Records from a collection
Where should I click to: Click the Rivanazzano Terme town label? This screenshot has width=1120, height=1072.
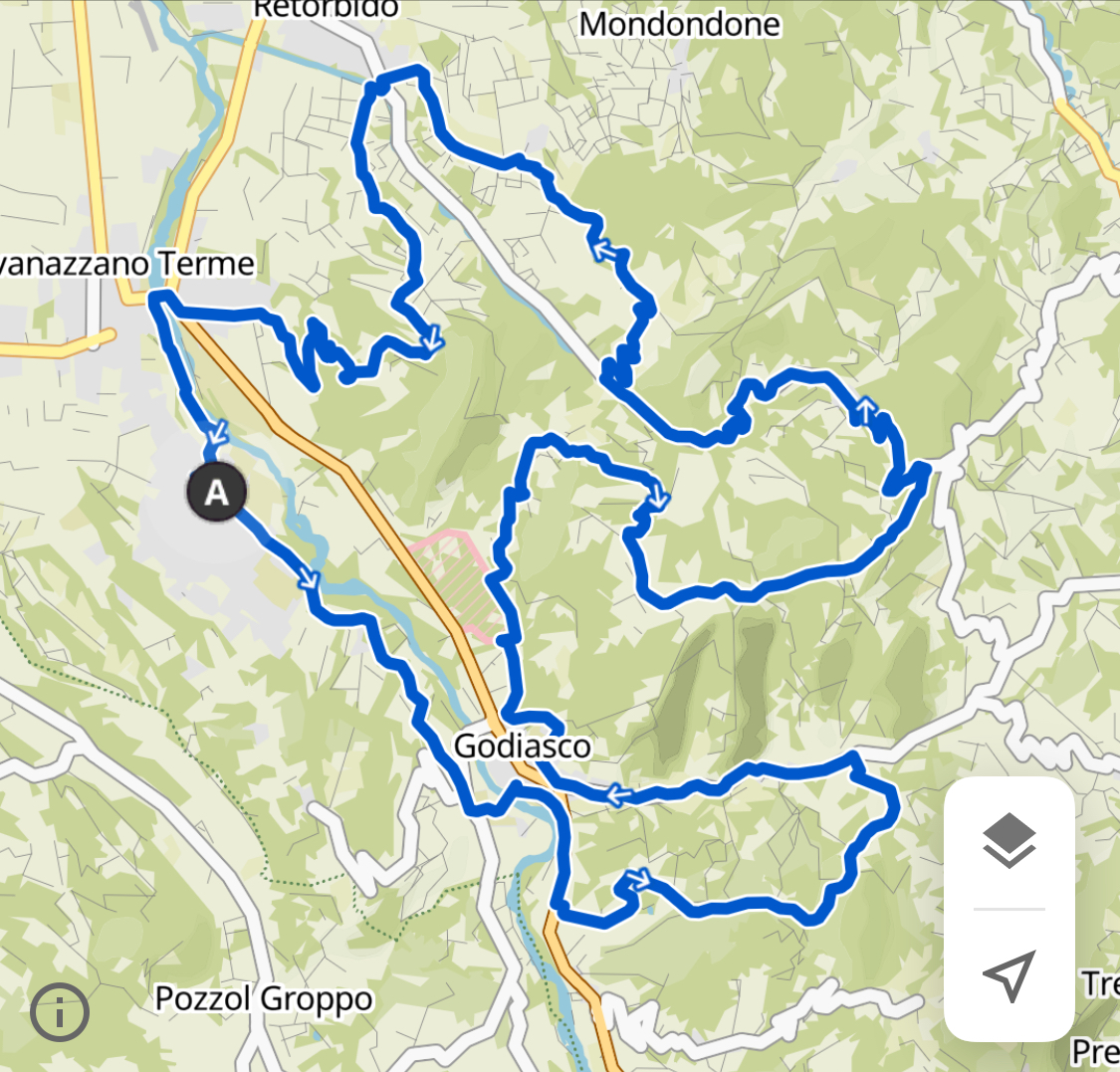pyautogui.click(x=126, y=264)
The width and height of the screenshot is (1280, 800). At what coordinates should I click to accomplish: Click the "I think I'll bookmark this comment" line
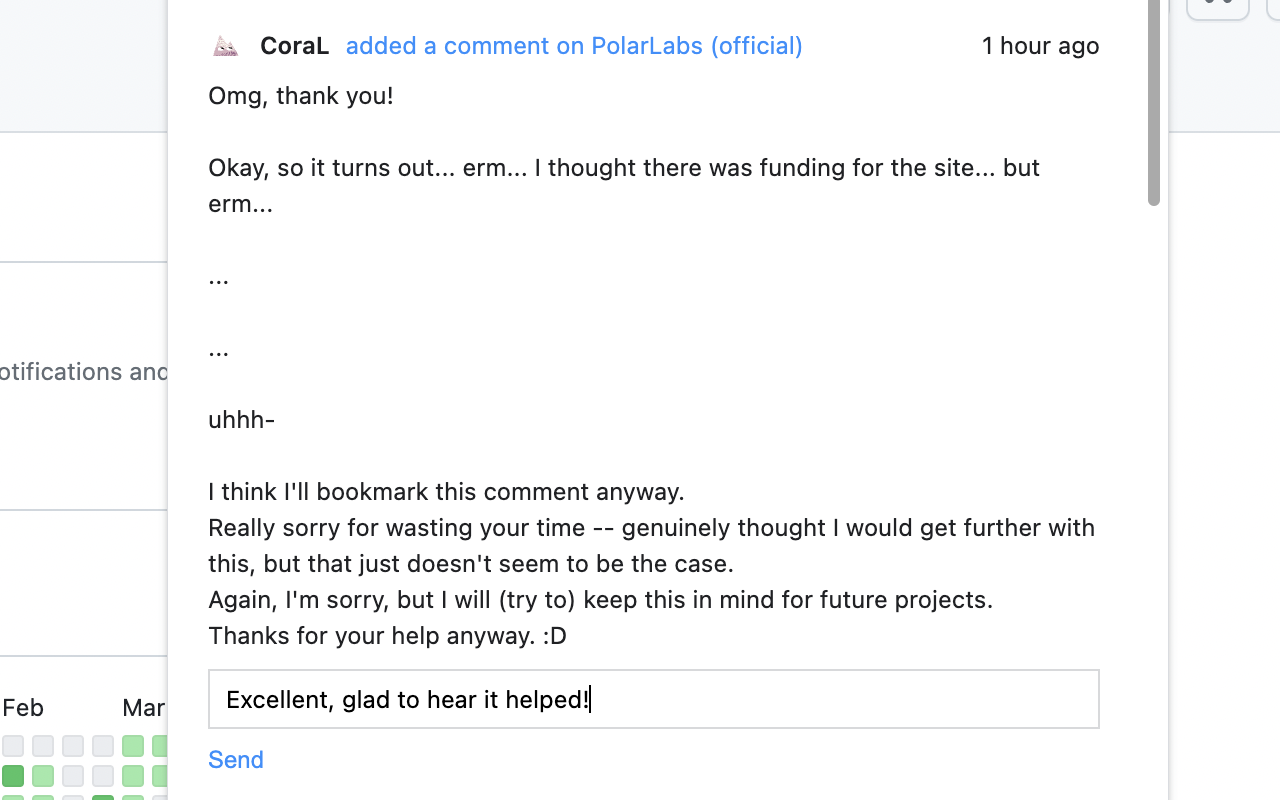coord(446,492)
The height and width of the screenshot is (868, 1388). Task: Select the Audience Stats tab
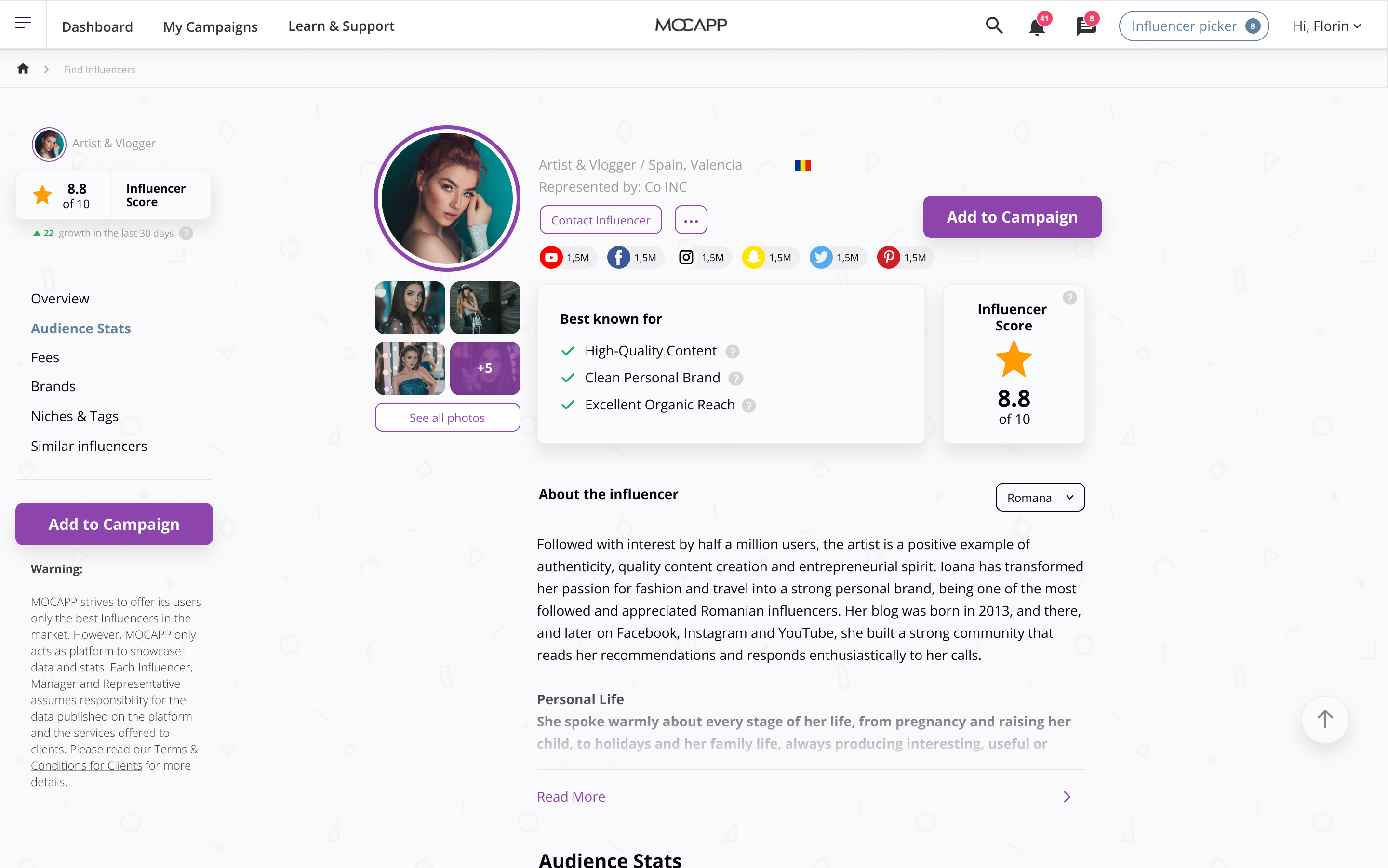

# Directions:
Word for word, output the lines from the line bearing "The width and" through the end of the records above, and only those, without the pictures.

# Answer to this task:
The width and height of the screenshot is (1280, 800). At what coordinates should I click to accomplish: Click the "I think I'll bookmark this comment" line
coord(446,492)
The height and width of the screenshot is (868, 1388). Task: Select the Audience Stats tab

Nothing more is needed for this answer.